A ficção científica e os avanços tecnológicos
Apesar de serem fictícias, as histórias de ficção científica têm como base a ciência real e corrente. Assim, mesmo criando um mundo novo, imaginado e irreal, suas narrativas partem do que é real e apresentam verdades científicas. Por outro lado, o inverso também ocorre: muitas das invenções tecnológicas existentes nos dias de hoje foram criadas por influência daquelas imaginadas nos livros de ficção científica. Isso porque o gênero desperta o pensamento ilógico e criativo, fundamentado na realidade, oferecendo novos pontos de vista a serem explorados. Logo, a ciência e a ficção científica estão intrinsecamente ligadas. Elas se influenciam reciprocamente, podendo afetar o rumo que seguirão.
O autor Júlio Verne, por exemplo, introduziu em seus livros inventos tecnológicos que previram aparelhos existentes hoje. Sua contribuição mais famosa é, sem dúvidas, o submarino Nautilus, presente no livro Vinte Mil Léguas Submarinas (1870). E, apesar de já haverem ideias e protótipos anteriores acerca desse invento, como o de Leonardo da Vinci, “o pai do submarino moderno, Simon Lake foi fisgado pela ideia da possibilidade das viagens e explorações submarinas desde que leu Vinte Mil Léguas Submarinas de Jules Verne” (PORTO, 2017). Assim, mesmo sem inventar, de fato, o submarino, Verne maravilhou e inspirou seus leitores, fazendo-os acreditar que a existência dessa máquina fascinante era possível. No mesmo livro sobre viagens subaquáticas, “encontram-se outras idéias de antecipação, como por exemplo, o escafandro dos mergulhadores e uso da energia elétrica como fonte de luz e de movimento” (MOURÃO, 2005, n.p.).
Outro exemplo é o autor William Gibson, que cunhou o ciberespaço em sua obra-prima "Neuromancer", de 1984. Hoje, o ciberespaço tem se tornado cada vez mais comum, com óculos de realidade virtual capazes de levar o seu usuário a diversas localidades e situações sem sair do lugar. Assim como Verne e Gibson, outros inúmeros autores contribuíram com avanços tecnológicos. Caso decidissem dedicar suas vidas para além da escrita, esses autores seriam ótimos inventores.

◇ ◇ ◇ ◇ ◇

Tarefas obrigatórias ::
**A.** Liste as invenções e ideias de antecipação que o texto sobre ficção científica atribui ao livro Vinte Mil Léguas Submarinas.
**B.** Prossiga o texto sobre ficção científica e avanços tecnológicos a partir da última frase apresentada.
As linhas a seguir não têm relação com o texto sobre ficção científica.

Dados extraídos ::
◇ ◇ ◇ ◇ ◇

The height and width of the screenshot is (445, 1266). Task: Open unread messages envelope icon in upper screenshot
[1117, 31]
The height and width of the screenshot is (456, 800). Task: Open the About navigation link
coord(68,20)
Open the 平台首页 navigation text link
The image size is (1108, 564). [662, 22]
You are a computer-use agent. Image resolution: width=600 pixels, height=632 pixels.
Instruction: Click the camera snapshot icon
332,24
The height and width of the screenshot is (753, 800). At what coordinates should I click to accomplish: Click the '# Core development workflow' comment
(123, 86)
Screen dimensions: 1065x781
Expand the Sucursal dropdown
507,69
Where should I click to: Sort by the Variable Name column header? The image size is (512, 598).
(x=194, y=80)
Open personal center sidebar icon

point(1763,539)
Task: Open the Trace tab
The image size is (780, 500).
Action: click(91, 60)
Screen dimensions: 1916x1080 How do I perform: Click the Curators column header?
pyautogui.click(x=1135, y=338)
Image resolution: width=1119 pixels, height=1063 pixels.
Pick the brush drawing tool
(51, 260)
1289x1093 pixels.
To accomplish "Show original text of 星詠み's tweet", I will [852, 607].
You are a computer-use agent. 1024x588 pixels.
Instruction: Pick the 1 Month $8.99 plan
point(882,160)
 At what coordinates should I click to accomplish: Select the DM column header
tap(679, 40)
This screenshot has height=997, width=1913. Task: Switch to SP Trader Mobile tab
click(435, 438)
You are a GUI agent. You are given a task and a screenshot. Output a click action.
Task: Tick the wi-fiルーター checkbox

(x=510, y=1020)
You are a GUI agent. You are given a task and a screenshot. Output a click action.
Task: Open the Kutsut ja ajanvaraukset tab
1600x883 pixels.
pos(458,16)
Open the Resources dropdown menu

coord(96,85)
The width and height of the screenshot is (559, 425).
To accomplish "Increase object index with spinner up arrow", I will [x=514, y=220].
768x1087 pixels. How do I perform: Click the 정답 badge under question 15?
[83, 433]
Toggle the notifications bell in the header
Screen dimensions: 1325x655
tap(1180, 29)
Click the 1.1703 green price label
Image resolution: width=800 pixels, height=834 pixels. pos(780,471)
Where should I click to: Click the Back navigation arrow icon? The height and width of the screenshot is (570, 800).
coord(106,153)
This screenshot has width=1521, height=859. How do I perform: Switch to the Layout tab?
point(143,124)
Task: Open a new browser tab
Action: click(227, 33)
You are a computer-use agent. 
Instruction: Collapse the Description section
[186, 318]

◇ ◇ ◇ ◇ ◇

Respostas às tarefas ::
**A.**
- O submarino Nautilus
- O escafandro dos mergulhadores
- O uso da energia elétrica como fonte de luz e de movimento

**B.**
A ficção científica e a crítica social
Além da contribuição para os avanços tecnológicos, os enredos de ficção científica também contribuem para o entendimento da sociedade em que vivemos e para a revelação dos problemas sociais que enfrentamos. Ela também pode ser usada para lembrar de erros passados que não devem ser repetidos, como os regimes totalitários, por exemplo.
Diversos autores de ficção científica utilizam uma sociedade futurística imaginada para representar a nossa sociedade, abordando problemas reais. Podemos citar como exemplos várias obras clássicas, como 1984, Admirável Mundo Novo e Fahrenheit 451. Nesse gênero também é comum a impressão dos medos futuros gerados pela ciência. Muitas histórias aparecem num tempo futuro pós-apocalíptico, onde o mundo foi devastado por uma guerra nuclear ou os recursos naturais que aqui existiam foram destruídos pela má relação do homem com o meio ambiente. Logo, a ficção científica também explora os rumos horríveis que a sociedade pode tomar, numa tentativa de alertar as pessoas para os efeitos negativos da ciência.
Dessa forma, não devemos ler as histórias de ficção científica com um pensamento de irrealidade e fantasia pré-estabelecido. Devemos analisar todos os fatores presentes nela, que podem nos contar muito sobre como vivemos e sobre como nos relacionamos com as tecnologias à nossa volta.